Stored items
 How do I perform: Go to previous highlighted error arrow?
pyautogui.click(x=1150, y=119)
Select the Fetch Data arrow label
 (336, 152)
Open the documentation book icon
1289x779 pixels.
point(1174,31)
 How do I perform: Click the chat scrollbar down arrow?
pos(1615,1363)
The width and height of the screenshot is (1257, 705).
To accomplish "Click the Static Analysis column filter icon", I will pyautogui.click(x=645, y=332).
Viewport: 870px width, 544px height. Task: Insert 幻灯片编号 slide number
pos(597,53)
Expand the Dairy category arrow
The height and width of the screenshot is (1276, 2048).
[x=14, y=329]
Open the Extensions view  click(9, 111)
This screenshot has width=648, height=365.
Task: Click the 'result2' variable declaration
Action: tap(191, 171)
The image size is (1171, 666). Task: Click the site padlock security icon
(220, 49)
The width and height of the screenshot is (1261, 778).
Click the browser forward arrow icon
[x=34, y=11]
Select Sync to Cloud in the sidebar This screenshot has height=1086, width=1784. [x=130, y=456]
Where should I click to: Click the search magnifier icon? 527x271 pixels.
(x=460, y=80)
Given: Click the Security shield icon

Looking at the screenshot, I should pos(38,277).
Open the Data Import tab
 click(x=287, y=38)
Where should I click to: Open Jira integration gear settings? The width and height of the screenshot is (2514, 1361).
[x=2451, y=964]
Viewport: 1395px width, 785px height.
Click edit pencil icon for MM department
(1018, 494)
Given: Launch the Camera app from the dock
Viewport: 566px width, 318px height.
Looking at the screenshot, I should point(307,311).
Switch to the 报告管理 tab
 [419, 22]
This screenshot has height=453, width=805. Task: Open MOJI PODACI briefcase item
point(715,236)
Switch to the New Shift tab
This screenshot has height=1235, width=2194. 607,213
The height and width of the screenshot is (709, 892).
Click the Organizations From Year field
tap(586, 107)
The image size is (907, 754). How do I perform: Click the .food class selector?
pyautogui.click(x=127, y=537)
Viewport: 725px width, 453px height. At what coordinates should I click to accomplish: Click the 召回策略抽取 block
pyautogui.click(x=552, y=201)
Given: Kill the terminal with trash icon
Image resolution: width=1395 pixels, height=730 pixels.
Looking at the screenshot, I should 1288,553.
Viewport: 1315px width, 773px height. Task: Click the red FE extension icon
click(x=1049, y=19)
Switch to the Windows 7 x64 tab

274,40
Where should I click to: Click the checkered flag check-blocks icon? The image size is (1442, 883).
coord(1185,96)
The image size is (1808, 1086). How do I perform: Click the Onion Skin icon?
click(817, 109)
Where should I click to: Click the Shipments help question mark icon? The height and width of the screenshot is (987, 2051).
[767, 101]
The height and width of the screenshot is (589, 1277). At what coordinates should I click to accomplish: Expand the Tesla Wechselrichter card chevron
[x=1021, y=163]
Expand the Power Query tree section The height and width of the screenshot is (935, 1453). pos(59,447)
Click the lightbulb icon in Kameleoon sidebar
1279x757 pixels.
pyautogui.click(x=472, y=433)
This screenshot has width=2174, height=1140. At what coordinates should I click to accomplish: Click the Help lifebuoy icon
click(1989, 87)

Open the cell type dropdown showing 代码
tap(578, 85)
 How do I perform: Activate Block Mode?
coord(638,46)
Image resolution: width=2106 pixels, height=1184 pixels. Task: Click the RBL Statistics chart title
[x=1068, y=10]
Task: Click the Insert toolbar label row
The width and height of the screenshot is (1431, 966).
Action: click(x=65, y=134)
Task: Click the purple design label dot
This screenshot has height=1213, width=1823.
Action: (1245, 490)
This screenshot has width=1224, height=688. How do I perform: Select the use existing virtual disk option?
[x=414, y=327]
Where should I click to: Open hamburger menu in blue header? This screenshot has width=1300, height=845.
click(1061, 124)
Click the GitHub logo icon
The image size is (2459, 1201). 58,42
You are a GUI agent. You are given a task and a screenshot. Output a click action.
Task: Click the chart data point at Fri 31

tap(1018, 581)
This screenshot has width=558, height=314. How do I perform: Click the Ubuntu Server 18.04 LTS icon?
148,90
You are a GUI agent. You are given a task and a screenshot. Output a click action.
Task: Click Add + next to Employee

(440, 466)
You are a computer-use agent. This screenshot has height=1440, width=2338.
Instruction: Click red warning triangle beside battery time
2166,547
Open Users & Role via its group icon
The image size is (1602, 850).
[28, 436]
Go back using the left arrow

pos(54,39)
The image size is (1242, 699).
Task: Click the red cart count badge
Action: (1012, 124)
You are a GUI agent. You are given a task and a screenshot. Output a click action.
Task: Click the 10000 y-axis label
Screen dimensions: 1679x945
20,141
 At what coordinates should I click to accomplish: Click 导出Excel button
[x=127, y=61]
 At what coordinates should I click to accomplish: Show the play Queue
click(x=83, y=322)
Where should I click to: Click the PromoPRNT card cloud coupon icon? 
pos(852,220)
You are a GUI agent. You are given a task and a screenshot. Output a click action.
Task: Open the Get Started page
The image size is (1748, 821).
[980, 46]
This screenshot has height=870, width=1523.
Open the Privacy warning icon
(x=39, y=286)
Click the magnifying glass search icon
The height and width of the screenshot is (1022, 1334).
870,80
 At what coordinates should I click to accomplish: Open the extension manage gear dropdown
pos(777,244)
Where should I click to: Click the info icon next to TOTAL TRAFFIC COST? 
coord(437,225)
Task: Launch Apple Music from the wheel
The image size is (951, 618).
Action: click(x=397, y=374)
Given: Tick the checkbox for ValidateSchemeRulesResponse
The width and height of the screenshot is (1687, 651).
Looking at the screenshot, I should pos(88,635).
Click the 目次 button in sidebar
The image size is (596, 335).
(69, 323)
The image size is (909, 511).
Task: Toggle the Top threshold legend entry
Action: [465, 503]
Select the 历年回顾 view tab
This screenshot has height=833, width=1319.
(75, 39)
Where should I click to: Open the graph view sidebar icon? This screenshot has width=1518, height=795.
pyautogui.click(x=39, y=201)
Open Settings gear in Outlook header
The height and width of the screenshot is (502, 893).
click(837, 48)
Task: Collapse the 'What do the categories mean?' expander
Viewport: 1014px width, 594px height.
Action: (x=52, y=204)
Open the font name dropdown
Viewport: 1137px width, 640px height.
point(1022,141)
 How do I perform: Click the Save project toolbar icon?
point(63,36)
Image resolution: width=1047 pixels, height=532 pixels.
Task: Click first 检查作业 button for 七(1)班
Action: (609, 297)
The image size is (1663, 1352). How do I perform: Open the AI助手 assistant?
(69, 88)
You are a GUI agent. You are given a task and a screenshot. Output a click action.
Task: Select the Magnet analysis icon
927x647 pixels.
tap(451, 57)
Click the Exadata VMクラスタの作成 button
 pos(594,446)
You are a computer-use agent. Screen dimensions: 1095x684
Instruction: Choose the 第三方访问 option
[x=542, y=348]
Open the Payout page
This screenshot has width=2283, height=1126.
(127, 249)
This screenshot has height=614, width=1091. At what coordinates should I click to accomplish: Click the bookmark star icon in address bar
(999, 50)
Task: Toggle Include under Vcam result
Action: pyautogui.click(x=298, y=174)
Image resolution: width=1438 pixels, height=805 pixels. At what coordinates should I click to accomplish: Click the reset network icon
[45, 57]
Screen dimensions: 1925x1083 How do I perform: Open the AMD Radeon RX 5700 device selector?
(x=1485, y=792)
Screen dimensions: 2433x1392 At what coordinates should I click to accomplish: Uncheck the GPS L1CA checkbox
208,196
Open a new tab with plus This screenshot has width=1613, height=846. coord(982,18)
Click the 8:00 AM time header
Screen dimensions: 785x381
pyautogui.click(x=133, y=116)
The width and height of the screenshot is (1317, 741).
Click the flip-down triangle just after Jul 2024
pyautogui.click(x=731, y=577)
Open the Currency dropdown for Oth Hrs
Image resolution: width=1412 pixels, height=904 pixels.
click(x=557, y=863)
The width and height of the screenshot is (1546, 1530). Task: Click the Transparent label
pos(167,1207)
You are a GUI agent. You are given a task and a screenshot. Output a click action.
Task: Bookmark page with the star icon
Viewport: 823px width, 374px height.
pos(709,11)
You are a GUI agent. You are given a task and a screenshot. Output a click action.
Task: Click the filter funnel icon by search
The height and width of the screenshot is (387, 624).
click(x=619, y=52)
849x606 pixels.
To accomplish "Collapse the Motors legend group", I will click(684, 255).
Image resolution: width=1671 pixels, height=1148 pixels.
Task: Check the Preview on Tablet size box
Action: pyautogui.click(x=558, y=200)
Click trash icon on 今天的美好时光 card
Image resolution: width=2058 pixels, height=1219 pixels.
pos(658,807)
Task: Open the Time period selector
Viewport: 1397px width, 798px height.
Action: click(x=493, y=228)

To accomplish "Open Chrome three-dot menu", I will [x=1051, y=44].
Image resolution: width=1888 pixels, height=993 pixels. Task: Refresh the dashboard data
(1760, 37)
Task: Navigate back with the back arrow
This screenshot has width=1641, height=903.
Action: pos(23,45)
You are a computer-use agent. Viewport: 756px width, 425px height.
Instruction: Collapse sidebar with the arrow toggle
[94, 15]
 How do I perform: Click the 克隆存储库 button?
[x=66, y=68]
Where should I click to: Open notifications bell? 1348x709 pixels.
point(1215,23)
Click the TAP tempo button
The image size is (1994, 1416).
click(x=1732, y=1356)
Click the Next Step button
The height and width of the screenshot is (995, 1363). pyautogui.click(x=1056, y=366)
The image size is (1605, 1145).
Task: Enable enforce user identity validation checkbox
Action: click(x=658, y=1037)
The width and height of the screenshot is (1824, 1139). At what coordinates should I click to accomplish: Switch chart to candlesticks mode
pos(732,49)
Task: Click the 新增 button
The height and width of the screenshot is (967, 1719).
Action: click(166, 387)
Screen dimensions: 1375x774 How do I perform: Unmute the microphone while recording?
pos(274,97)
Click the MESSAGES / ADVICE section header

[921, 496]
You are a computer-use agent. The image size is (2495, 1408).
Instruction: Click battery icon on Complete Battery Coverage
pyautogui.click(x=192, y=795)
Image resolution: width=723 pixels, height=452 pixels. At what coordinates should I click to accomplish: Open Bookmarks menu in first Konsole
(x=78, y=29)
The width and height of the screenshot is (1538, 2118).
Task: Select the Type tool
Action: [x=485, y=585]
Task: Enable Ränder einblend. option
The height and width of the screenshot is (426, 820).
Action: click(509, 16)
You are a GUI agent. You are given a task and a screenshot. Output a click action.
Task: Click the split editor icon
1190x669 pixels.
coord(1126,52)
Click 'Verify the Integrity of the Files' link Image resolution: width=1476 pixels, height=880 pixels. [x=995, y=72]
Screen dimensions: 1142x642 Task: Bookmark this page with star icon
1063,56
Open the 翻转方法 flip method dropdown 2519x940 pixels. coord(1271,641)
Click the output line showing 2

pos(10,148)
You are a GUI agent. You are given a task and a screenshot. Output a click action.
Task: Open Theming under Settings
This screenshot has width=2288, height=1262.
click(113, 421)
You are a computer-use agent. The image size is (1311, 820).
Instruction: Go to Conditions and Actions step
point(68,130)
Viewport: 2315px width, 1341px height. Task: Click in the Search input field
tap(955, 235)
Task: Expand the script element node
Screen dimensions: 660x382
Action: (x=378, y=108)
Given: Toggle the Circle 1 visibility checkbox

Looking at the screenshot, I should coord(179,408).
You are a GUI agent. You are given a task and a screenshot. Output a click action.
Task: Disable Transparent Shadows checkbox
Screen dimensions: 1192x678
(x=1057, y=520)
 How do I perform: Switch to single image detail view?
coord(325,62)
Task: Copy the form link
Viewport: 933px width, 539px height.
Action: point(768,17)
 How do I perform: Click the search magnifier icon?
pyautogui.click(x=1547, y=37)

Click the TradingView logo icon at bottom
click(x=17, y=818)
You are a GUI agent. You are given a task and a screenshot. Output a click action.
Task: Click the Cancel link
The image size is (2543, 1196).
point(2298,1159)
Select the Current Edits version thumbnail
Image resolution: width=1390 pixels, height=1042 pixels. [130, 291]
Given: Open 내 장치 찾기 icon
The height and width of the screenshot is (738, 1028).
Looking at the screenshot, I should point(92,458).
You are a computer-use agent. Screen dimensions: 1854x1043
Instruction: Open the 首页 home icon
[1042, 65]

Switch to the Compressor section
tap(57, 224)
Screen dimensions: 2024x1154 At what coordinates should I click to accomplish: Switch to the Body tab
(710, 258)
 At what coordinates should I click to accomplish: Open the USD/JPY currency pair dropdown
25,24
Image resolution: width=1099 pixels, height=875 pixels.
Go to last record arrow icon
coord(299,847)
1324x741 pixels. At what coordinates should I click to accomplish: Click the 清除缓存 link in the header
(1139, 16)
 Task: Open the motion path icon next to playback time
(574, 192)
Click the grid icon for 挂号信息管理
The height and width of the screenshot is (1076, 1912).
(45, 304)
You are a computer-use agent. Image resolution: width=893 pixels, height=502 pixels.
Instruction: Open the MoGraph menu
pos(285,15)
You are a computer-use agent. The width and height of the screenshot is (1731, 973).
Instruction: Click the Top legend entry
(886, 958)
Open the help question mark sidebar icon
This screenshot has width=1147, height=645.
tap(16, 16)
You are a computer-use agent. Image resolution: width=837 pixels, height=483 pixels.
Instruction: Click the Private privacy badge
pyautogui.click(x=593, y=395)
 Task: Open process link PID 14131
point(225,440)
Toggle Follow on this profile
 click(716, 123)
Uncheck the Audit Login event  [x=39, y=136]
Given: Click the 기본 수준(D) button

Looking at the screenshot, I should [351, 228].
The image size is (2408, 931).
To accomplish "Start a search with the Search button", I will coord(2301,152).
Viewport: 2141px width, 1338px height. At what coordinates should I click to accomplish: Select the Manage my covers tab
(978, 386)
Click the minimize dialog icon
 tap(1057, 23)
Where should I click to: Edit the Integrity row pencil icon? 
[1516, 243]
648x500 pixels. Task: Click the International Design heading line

- WORK REQUIRED
Search the records for the string "Launch" and report each line that has it.

- ANSWER TO THIS EXERCISE
Given: Launch the Camera app from the dock
Task: Launch Apple Music from the wheel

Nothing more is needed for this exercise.